(Çıkarılan Metin)
"""

GENEL KURUL KONUŞMASI
Konu: İŞ KANUNU İLE BAZI KANUN VE KANUN HÜKMÜNDE KARARNAMELERDE DEĞİŞİKLİK YAPILMASI İLE BAZI ALACAKLARIN YENİDEN YAPILANDIRILMASINA DAİR KANUN TASARI VE TEKLİFLERİ
Yasama Yılı:4
Birleşim:137
Tarih:08.09.2014

MHP GRUBU ADINA EMİN HALUK AYHAN (Denizli) - Teşekkür ediyorum Sayın Başkan.

Sayın Başkan, sayın milletvekilleri; görüşülmekte olan tasarının son bölümü üzerine Milliyetçi Hareket Partisinin görüşlerini arz etmek üzere söz aldım. Yüce heyeti isaygıyla selamlıyorum.

Kanun yapım süreci dikkate alındığında, çalıştığımız şekilde bir tasarının görüşmesinin kanun yapmanın hukuki durumuna hiç uygun bir yöntem olmadığını ifade etmek istiyorum. Türkiye Büyük Millet Meclisi Kanun Yapım Süreci Sempozyumu yapıldı. Burada bütün siyasi partilere mensup milletvekilleri ve ilgili taraflar görüşlerini beyan ettiler. Ayrıca, Türkiye Büyük Millet Meclisi Başkanlığı da milletvekilleri için Yasama El Kitabı'nı yayımladı. Bunlara baktığımız zaman, yaptığımız işin, yaptığımız çalışmanın hukuki sürece, İç Tüzük'e hiç uygun olmadığını görüyoruz.

"""

(Yönerge A)
Genel kurul konuşmasına göre Türkiye Büyük Millet Meclisi Başkanlığı milletvekilleri için ne yayımlamış?
(Yönerge B)
Genel kurul konuşmasında "Sayın Başkan, sayın" sözlerinden "uygun olmadığını görüyoruz." sözlerine kadar olan kısmı hiç değiştirmeden çıkarın.

(Kaynaktan Alıntı)

"""

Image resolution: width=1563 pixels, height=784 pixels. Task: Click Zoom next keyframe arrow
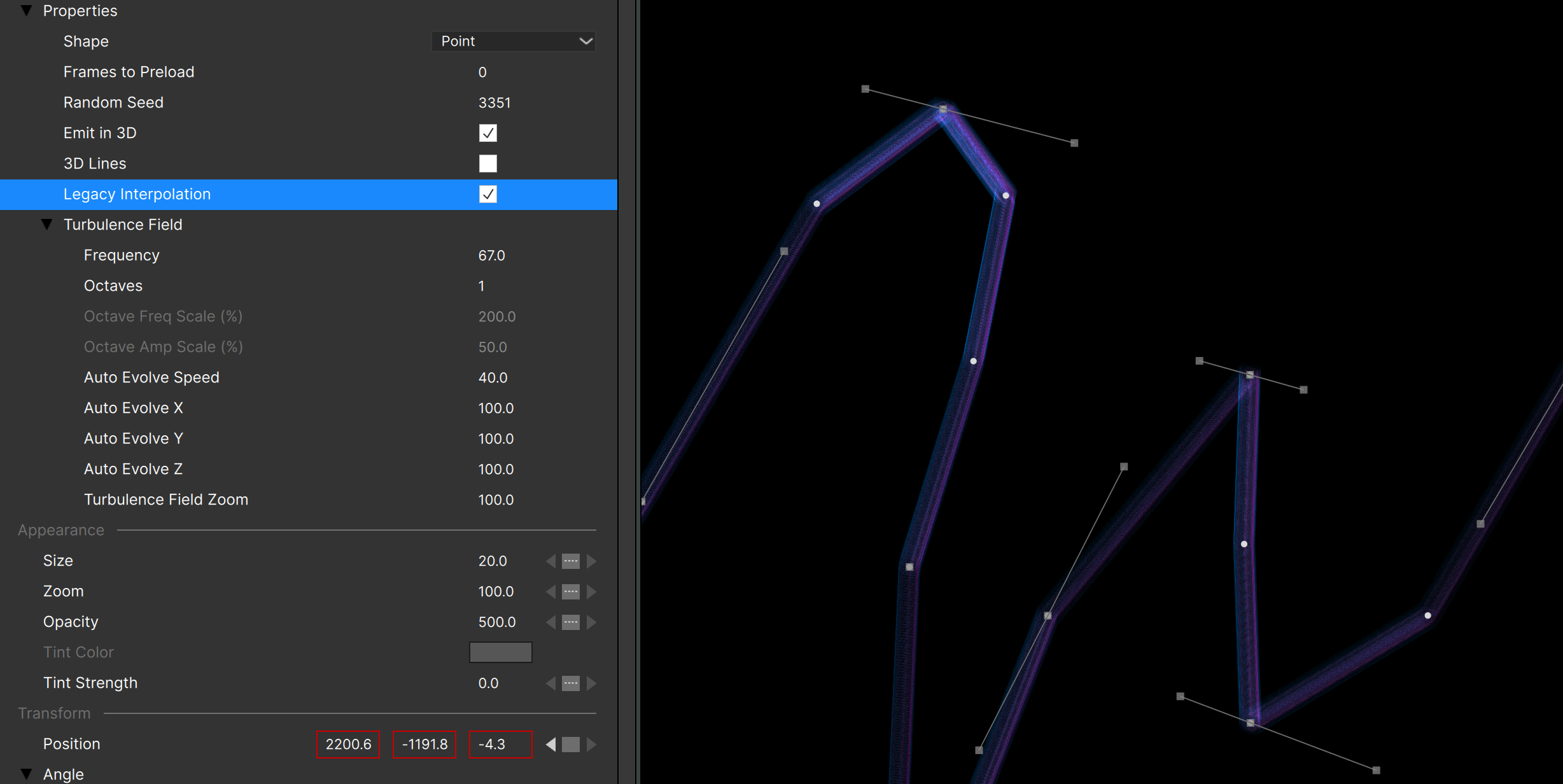tap(592, 591)
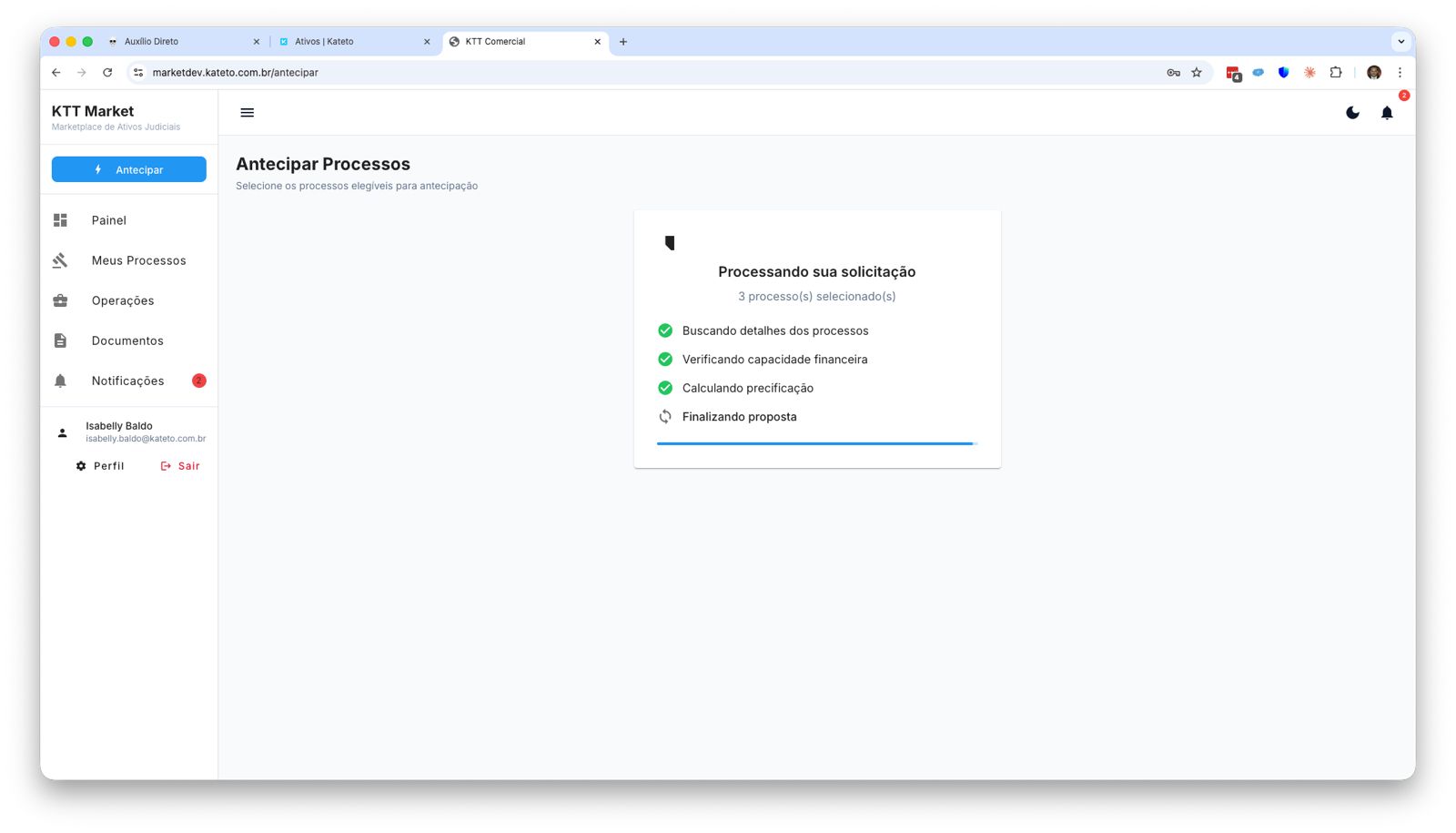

"""

(Örnek Yanıt A)
Yasama El Kitabı'nı yayımlamış.

(Örnek Yanıt B)
Sayın Başkan, sayın milletvekilleri; görüşülmekte olan tasarının son bölümü üzerine Milliyetçi Hareket Partisinin görüşlerini arz etmek üzere söz aldım. Yüce heyeti isaygıyla selamlıyorum.

Kanun yapım süreci dikkate alındığında, çalıştığımız şekilde bir tasarının görüşmesinin kanun yapmanın hukuki durumuna hiç uygun bir yöntem olmadığını ifade etmek istiyorum. Türkiye Büyük Millet Meclisi Kanun Yapım Süreci Sempozyumu yapıldı. Burada bütün siyasi partilere mensup milletvekilleri ve ilgili taraflar görüşlerini beyan ettiler. Ayrıca, Türkiye Büyük Millet Meclisi Başkanlığı da milletvekilleri için Yasama El Kitabı'nı yayımladı. Bunlara baktığımız zaman, yaptığımız işin, yaptığımız çalışmanın hukuki sürece, İç Tüzük'e hiç uygun olmadığını görüyoruz.